#### [Prompt]
Transcribe the records in full, keeping every character as it is.

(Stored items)
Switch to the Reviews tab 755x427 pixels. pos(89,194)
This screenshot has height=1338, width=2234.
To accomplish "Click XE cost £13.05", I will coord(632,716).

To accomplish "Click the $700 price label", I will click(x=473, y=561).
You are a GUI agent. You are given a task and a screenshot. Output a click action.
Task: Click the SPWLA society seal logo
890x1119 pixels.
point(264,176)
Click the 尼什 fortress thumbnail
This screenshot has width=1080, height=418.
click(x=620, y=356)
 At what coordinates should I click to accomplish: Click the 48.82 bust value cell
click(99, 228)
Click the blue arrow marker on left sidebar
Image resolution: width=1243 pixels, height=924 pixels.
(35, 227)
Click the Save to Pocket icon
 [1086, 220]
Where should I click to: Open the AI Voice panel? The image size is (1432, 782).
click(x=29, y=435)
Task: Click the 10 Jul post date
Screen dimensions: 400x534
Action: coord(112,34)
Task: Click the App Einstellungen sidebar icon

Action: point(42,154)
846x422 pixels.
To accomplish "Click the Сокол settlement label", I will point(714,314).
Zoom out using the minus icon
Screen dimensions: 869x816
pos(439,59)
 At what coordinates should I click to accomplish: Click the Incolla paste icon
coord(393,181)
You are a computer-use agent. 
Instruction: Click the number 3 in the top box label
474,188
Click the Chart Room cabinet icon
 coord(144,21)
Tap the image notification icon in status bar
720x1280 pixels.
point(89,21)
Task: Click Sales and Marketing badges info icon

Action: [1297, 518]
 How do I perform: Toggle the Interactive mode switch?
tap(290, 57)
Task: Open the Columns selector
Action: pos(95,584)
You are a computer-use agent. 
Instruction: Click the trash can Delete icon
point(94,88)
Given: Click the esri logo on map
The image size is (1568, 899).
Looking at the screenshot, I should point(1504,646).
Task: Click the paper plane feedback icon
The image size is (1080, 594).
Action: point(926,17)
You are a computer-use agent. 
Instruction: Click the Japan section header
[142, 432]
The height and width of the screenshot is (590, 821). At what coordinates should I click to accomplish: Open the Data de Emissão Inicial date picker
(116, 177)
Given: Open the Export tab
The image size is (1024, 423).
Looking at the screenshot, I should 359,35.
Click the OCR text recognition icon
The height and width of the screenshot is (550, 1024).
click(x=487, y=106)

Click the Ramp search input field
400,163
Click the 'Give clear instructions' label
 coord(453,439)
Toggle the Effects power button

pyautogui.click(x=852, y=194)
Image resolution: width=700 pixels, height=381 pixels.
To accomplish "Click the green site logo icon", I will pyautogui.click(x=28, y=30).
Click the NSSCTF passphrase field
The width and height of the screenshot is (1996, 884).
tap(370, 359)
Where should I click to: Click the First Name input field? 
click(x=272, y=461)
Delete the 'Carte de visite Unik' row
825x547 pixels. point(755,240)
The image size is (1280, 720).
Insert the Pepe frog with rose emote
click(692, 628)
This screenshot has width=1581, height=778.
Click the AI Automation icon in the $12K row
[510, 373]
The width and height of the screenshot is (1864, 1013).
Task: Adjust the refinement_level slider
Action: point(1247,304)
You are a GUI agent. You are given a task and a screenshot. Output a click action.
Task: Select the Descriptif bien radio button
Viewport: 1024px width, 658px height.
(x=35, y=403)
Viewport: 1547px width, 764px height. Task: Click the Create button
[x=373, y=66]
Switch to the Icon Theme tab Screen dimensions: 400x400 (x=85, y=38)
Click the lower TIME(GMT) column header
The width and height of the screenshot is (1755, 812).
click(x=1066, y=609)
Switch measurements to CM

#### [Result]
Switch to the Reviews tab 755x427 pixels. pos(89,194)
This screenshot has height=1338, width=2234.
To accomplish "Click XE cost £13.05", I will coord(632,716).

To accomplish "Click the $700 price label", I will click(x=473, y=561).
You are a GUI agent. You are given a task and a screenshot. Output a click action.
Task: Click the SPWLA society seal logo
890x1119 pixels.
point(264,176)
Click the 尼什 fortress thumbnail
This screenshot has width=1080, height=418.
click(x=620, y=356)
 At what coordinates should I click to accomplish: Click the 48.82 bust value cell
click(99, 228)
Click the blue arrow marker on left sidebar
Image resolution: width=1243 pixels, height=924 pixels.
(35, 227)
Click the Save to Pocket icon
 [1086, 220]
Where should I click to: Open the AI Voice panel? The image size is (1432, 782).
click(x=29, y=435)
Task: Click the 10 Jul post date
Screen dimensions: 400x534
Action: coord(112,34)
Task: Click the App Einstellungen sidebar icon

Action: point(42,154)
846x422 pixels.
To accomplish "Click the Сокол settlement label", I will point(714,314).
Zoom out using the minus icon
Screen dimensions: 869x816
pos(439,59)
 At what coordinates should I click to accomplish: Click the Incolla paste icon
coord(393,181)
You are a computer-use agent. 
Instruction: Click the number 3 in the top box label
474,188
Click the Chart Room cabinet icon
 coord(144,21)
Tap the image notification icon in status bar
720x1280 pixels.
point(89,21)
Task: Click Sales and Marketing badges info icon

Action: [1297, 518]
 How do I perform: Toggle the Interactive mode switch?
tap(290, 57)
Task: Open the Columns selector
Action: pos(95,584)
You are a computer-use agent. 
Instruction: Click the trash can Delete icon
point(94,88)
Given: Click the esri logo on map
The image size is (1568, 899).
Looking at the screenshot, I should point(1504,646).
Task: Click the paper plane feedback icon
The image size is (1080, 594).
Action: point(926,17)
You are a computer-use agent. 
Instruction: Click the Japan section header
[142, 432]
The height and width of the screenshot is (590, 821). At what coordinates should I click to accomplish: Open the Data de Emissão Inicial date picker
(116, 177)
Given: Open the Export tab
The image size is (1024, 423).
Looking at the screenshot, I should 359,35.
Click the OCR text recognition icon
The height and width of the screenshot is (550, 1024).
click(x=487, y=106)

Click the Ramp search input field
400,163
Click the 'Give clear instructions' label
 coord(453,439)
Toggle the Effects power button

pyautogui.click(x=852, y=194)
Image resolution: width=700 pixels, height=381 pixels.
To accomplish "Click the green site logo icon", I will pyautogui.click(x=28, y=30).
Click the NSSCTF passphrase field
The width and height of the screenshot is (1996, 884).
tap(370, 359)
Where should I click to: Click the First Name input field? 
click(x=272, y=461)
Delete the 'Carte de visite Unik' row
825x547 pixels. point(755,240)
The image size is (1280, 720).
Insert the Pepe frog with rose emote
click(692, 628)
This screenshot has width=1581, height=778.
Click the AI Automation icon in the $12K row
[510, 373]
The width and height of the screenshot is (1864, 1013).
Task: Adjust the refinement_level slider
Action: point(1247,304)
You are a GUI agent. You are given a task and a screenshot. Output a click action.
Task: Select the Descriptif bien radio button
Viewport: 1024px width, 658px height.
(x=35, y=403)
Viewport: 1547px width, 764px height. Task: Click the Create button
[x=373, y=66]
Switch to the Icon Theme tab Screen dimensions: 400x400 (x=85, y=38)
Click the lower TIME(GMT) column header
The width and height of the screenshot is (1755, 812).
click(x=1066, y=609)
Switch measurements to CM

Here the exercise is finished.